E' la seconda volta in sette anni di governo dell'Aquila che Massimo Cialente rassegna le sue dimissioni. Anche se nella prima occasione le aveva ritirate, mentre ora assicura che niente e nessuno gli fara' cambiare idea. Cialente si era dimesso quasi al termine del suo primo mandato, nel marzo 2011, dopo un lungo periodo in cui la sua maggioranza aveva perso pezzi e non riusciva a votare i provvedimenti. Allora aveva occupato simbolicamente palazzo Margherita, la sede del Municipio devastata dal terremoto del 6 aprile 2009, lanciando un appello e lamentando il ritardo nell' arrivo dei fondi per la ricostruzione post sisma. Le dimissioni le aveva poi ritirate alla scadenza dei venti giorni previsti, presentandosi in Comune di domenica alle 8.30. Concluso il primo mandato (quinquennio 2007-2012), Cialente e' stato rieletto sindaco nel maggio 2012 al ballottaggio: gli aquilani lo hanno voluto ancora alla testa della citta', ed ha ottenuto il 59,20% dei voti.
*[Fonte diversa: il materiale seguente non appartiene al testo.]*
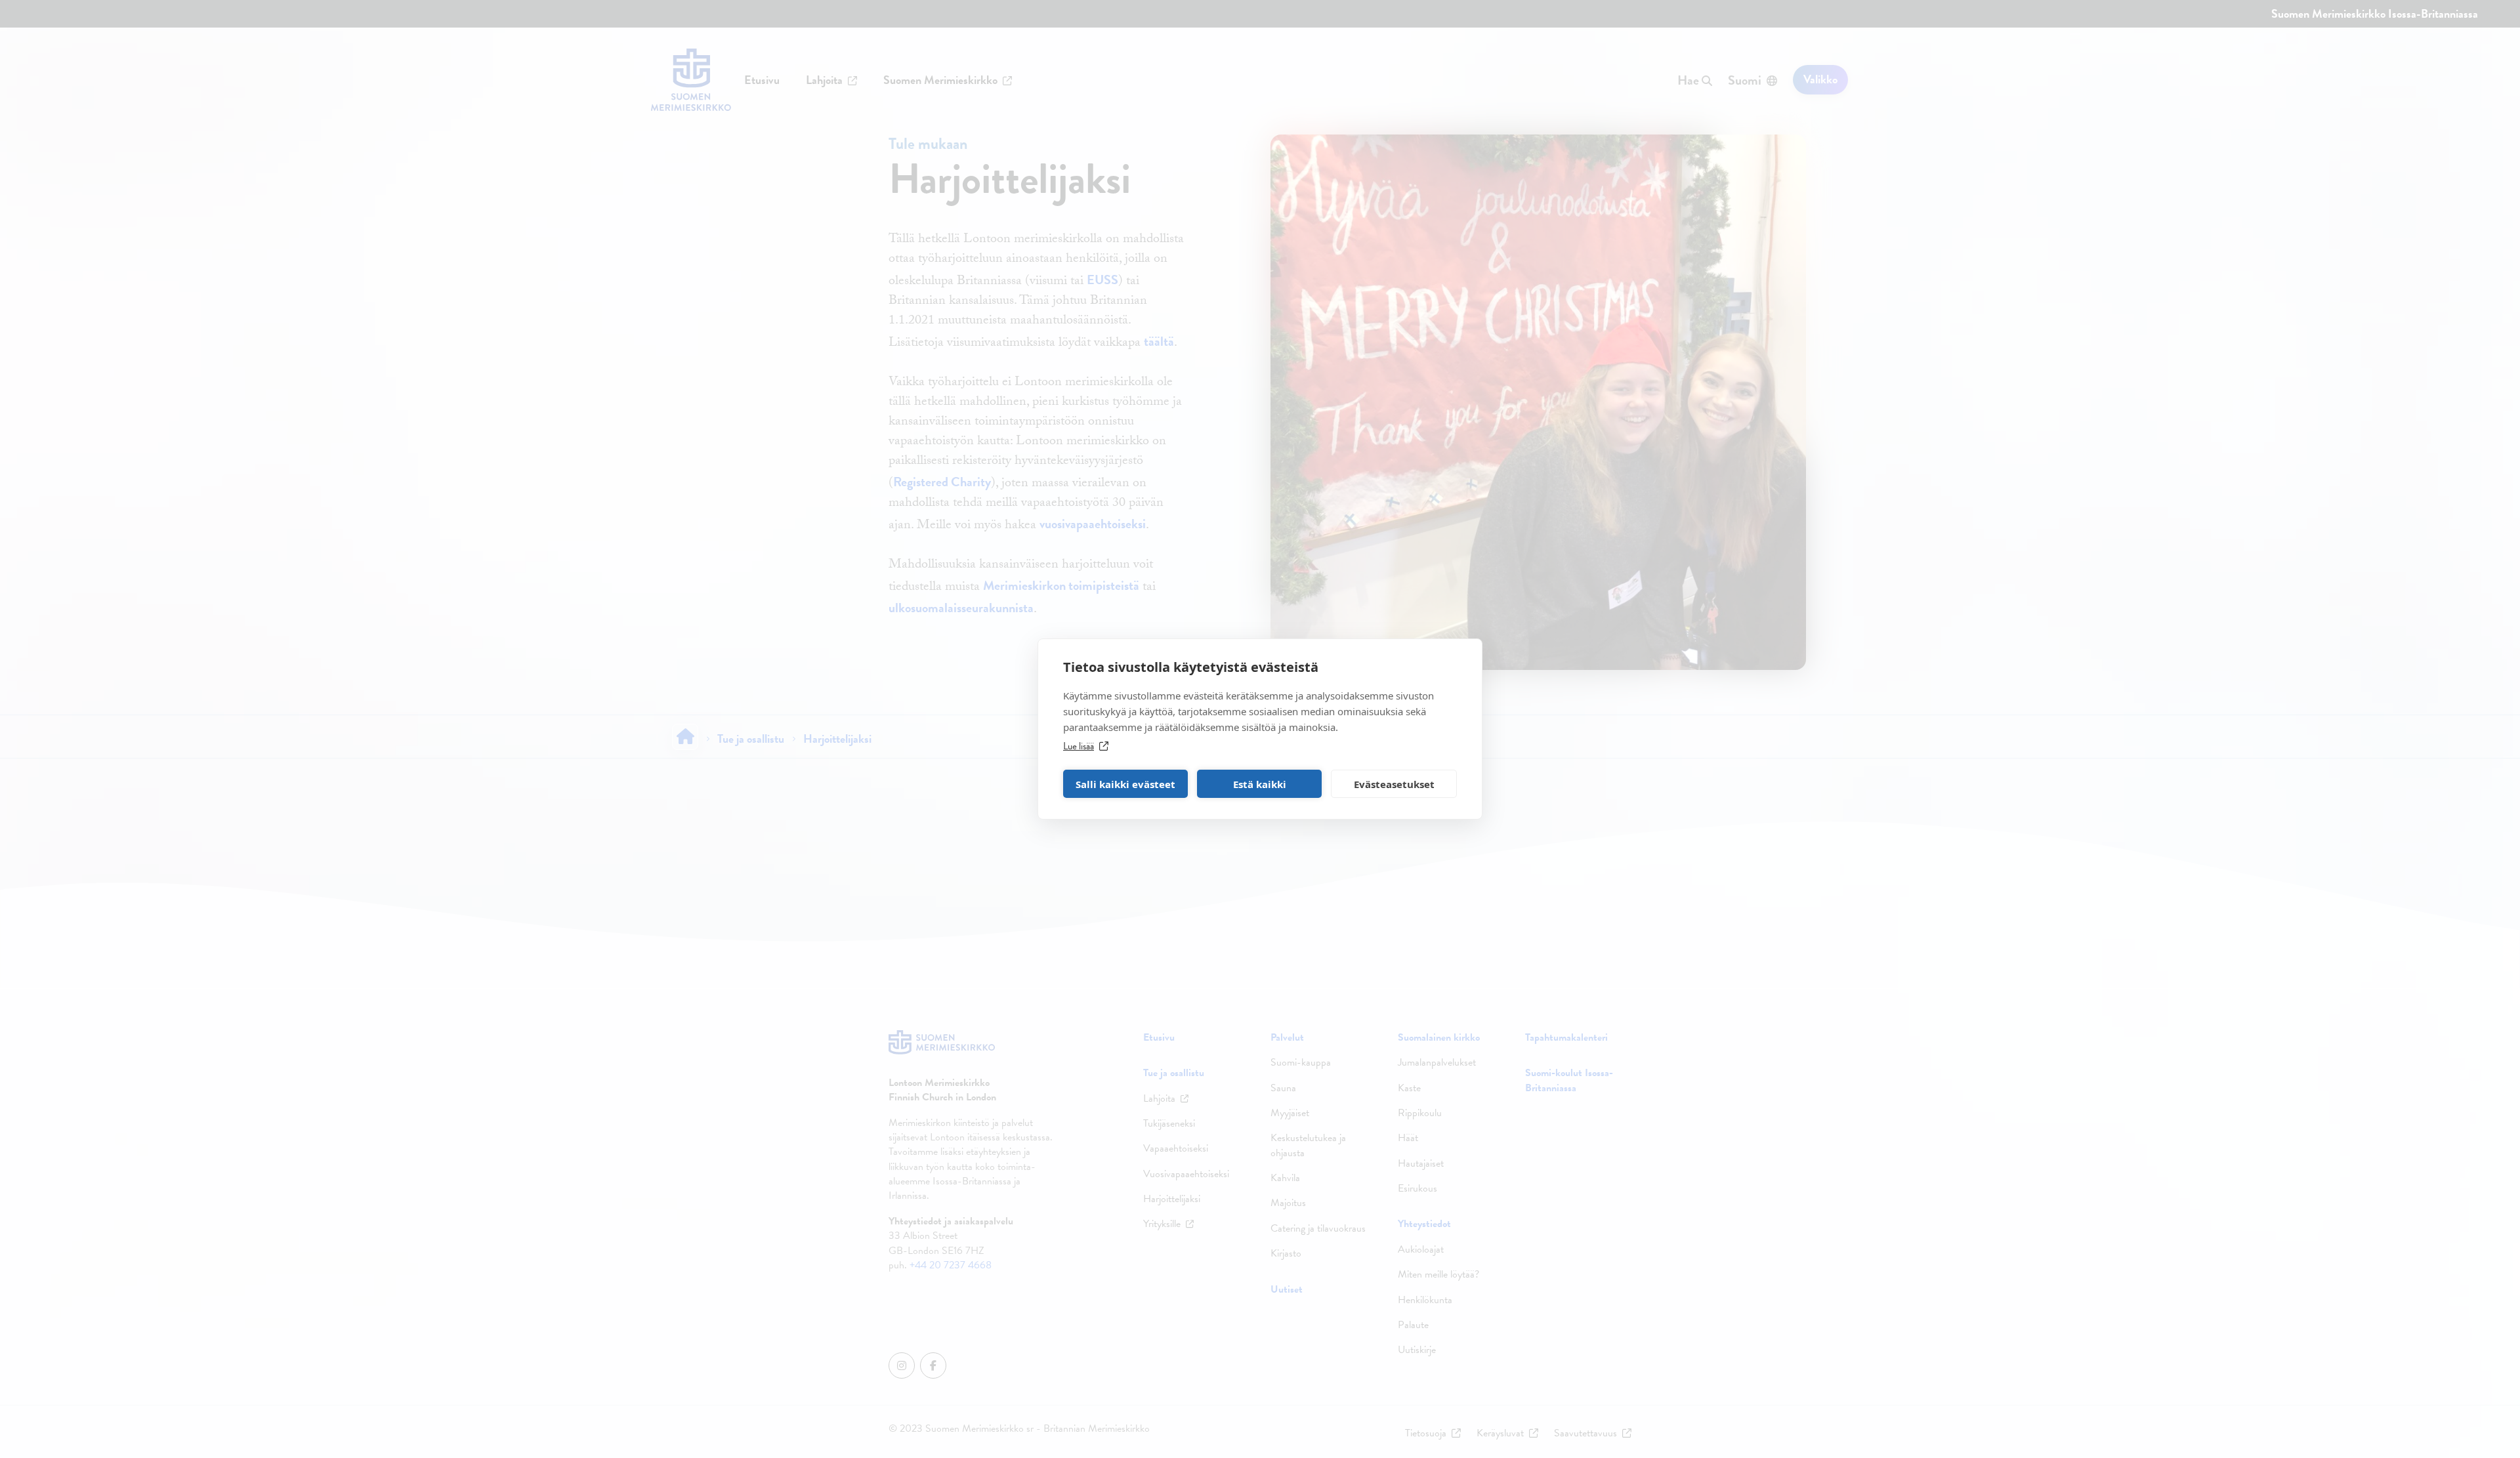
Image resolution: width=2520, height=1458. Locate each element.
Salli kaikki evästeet (1125, 784)
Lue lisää (1078, 746)
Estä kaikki (1259, 784)
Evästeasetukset (1394, 784)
Appena un mese dopo essere stato confermato alla guida del capoluogo abruzzese, un nuovo affondo: "Se Gianni Chiodi (presidente della Regione Abruzzo) rimane come commissario per la ricostruzione vado via io". A maggio 2013 la clamorosa protesta, sempre per il mancato arrivo dei fondi, della fascia tricolore rispedita al Quirinale - il presidente Giorgio Napolitano gliela rimando' qualche giorno dopo - e delle bandiere tricolori ammainate da tutti gli uffici pubblici, ancora con la minaccia di dimissioni. Infine, a settembre dell'anno scorso, dopo nuovi sfaldamenti nella sua coalizione, un nuovo avvertimento: "Non ho piu' la maggioranza, se si va avanti cosi' sara' giusto restituire la parola ai cittadini".